В назначенный час чилийка явилась. Я подивился — даже не думал, что режиссер так хорош собою. Одета была Патрисиа строго — черный жакет, черная юбка, как мне показалось, чрезмерной длины. Это была высокая девушка с высоким лбом, над ним возвышался черный учительский пучок, такой же строгий, как весь туалет. Крупное и ладное тело было на редкость соразмерно. Глаза — не под цвет одежды — синие, лицо же ее меня поразило своим сочетанием смуглости с бледностью. Носик был прям, а губы алы, с легкою полудетской припухлостью.
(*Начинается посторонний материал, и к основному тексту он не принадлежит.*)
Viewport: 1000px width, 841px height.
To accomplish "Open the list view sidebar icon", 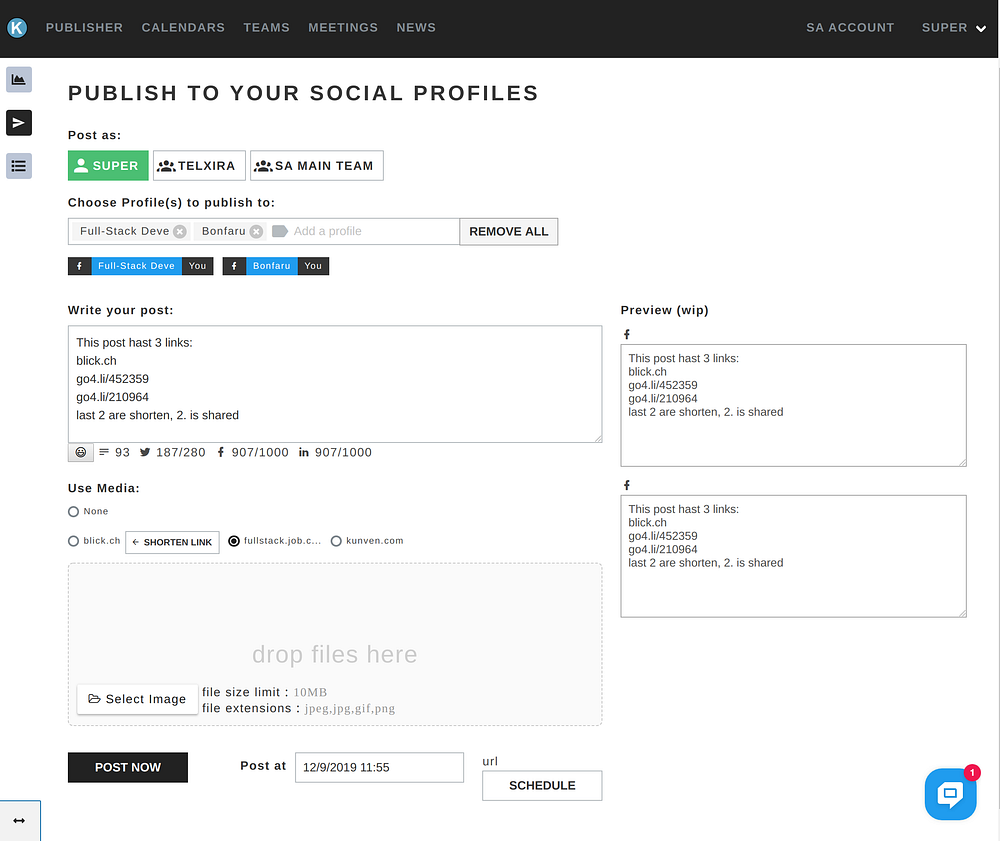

Мы пили кофе и разговаривали о пьесе, которую ей предложили поставить на сцене далекого города. По-русски она говорила уверенно, словарь оказался даже богат. Я это сказал ей, она зарделась.
— Тут, правда, есть свое объяснение.
Выяснилось, что молодой человек, избранный ею, ее сокурсник — мой соотечественник, он русский. Возможно, «Варшавская мелодия» еще и поэтому так близка ей.
Такие признания слышал я часто. У стольких соотчичей обнаруживалась вдруг встреченная то полька, то чешка, то немка из Германии Ульбрихта. Возможно, в подобных сопоставлениях таился секрет успеха пьесы. Именно так я его объяснял — эта слепая любовь к иноземке, которая здесь оказалась на грани почти государственного преступления, и, вместе с тем, хрупкое прикосновение к широкому запрещенному миру, любовь, похожая на прозрение, на столь желанный глоток свободы.